Updated

China responded on Thursday to growing international defiance of its new air-defense zone in the East China Sea both by sending advanced fighter jets to the area and trying to play down any threat of military retaliation—underlining the confusion and escalated tension over territorial disputes in East Asia.

The announcement by China's air force that it had sent fighters and an early warning aircraft to patrol the zone came just a few hours after Japan and South Korea, following the U.S. lead, said their military aircraft had flown into the zone without notifying Beijing over the past few days, and would continue to do so.

The U.S. challenged the zone's credibility on Tuesday by sending in two B-52 bombers without informing Chinese authorities, who had warned when they declared the zone on Saturday that such incursions would be met with unspecified "defensive emergency measures."

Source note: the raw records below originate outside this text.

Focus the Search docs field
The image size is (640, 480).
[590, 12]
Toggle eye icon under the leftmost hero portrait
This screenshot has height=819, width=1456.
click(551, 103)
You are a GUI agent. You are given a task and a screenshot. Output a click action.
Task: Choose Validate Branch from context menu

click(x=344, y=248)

The conflicting signals from Beijing highlight the challenge the Chinese leadership faces as it tries to contain the international fallout from its surprise decision to establish the zone, without appearing weak in front of an increasingly nationalistic domestic audience.

China's apparent easing of its original warning suggests its fighters will monitor and escort rather than repel U.S., Japanese and South Korean aircraft that violate the rules of the zone, which covers islands claimed by Beijing and Tokyo, said Chinese and foreign analysts.

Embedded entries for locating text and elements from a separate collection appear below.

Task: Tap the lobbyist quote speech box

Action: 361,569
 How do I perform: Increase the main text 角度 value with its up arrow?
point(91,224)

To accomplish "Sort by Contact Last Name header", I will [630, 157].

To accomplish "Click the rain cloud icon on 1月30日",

But to maintain its credibility internationally and domestically, it is likely to increase such escorts, a move that in such a tense political climate greatly increases the risk of an aerial incident that could spiral into a military clash, analysts and diplomats said.

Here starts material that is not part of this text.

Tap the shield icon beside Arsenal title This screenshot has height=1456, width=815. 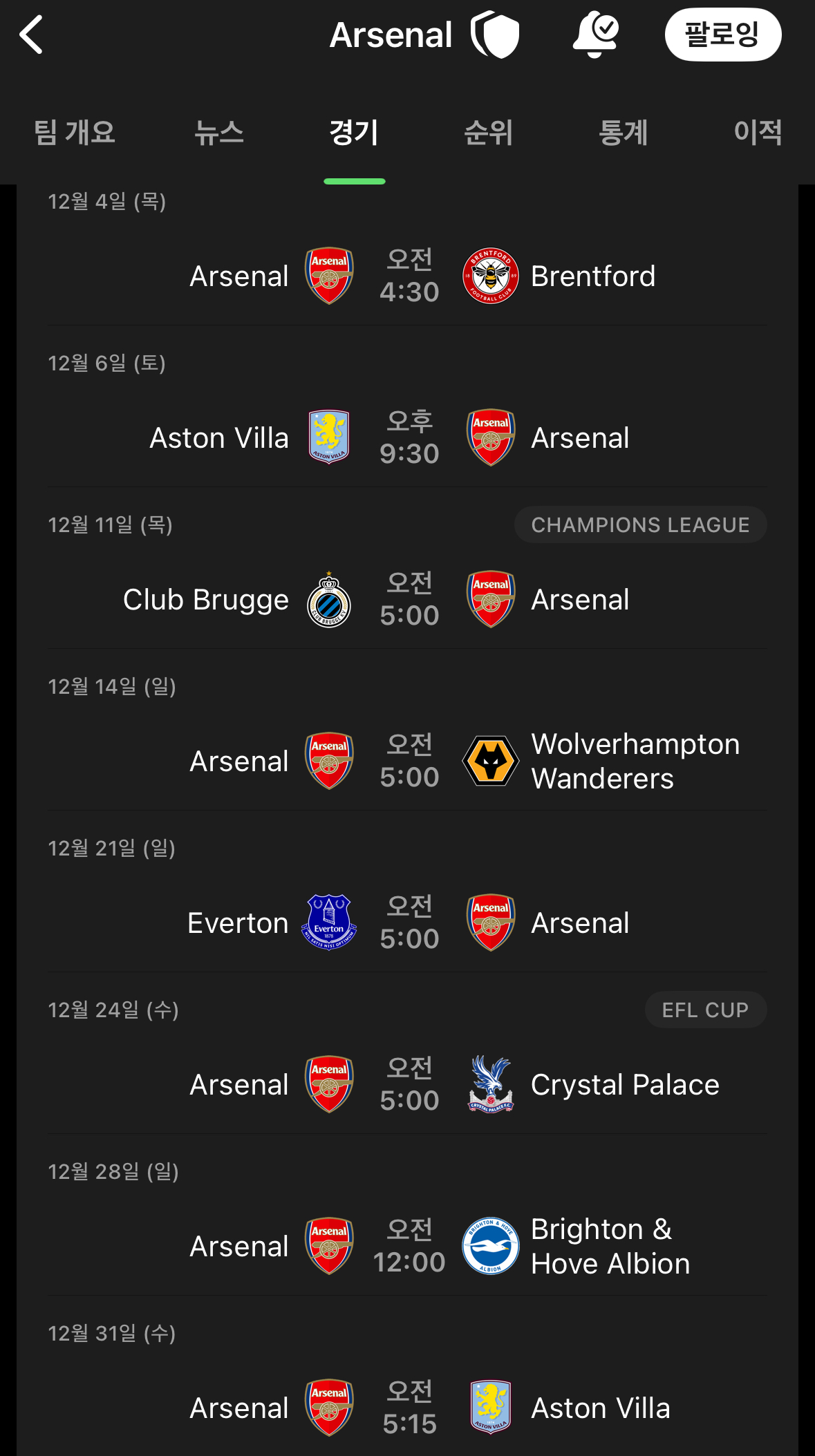click(495, 35)
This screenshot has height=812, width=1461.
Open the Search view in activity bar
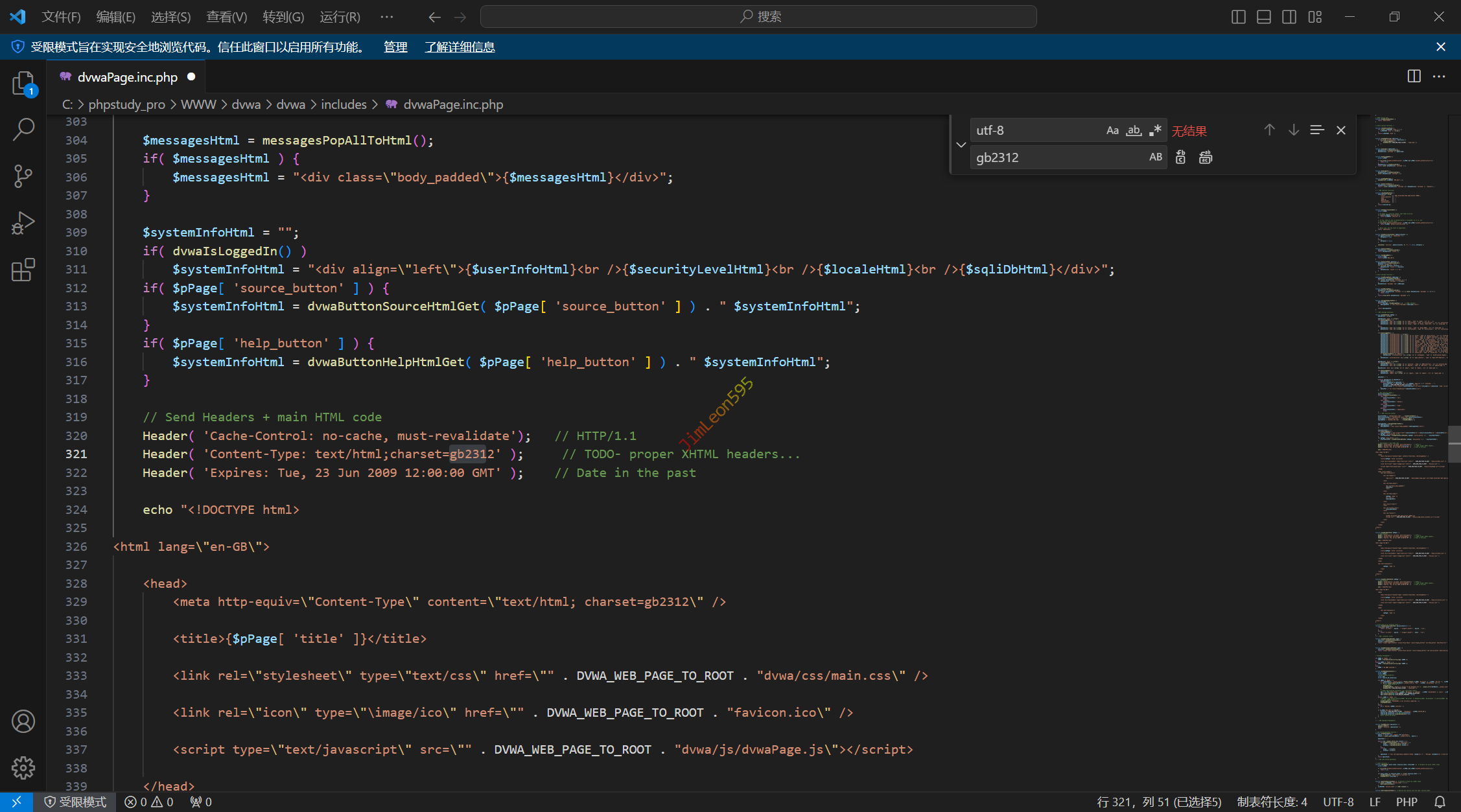[x=23, y=129]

A defense ministry spokesman said China had "identified" all foreign aircraft entering the Air Defense Identification Zone that was established on Saturday over an area covering islands at the center of a fierce territorial dispute between Tokyo and Beijing.

But Col. Yang Yujun, a defense ministry spokesman, told a monthly news conference that the ADIZ wasn't a no-fly zone or an extension of China's airspace. He said it was "incorrect" to suggest China could shoot down planes in the zone.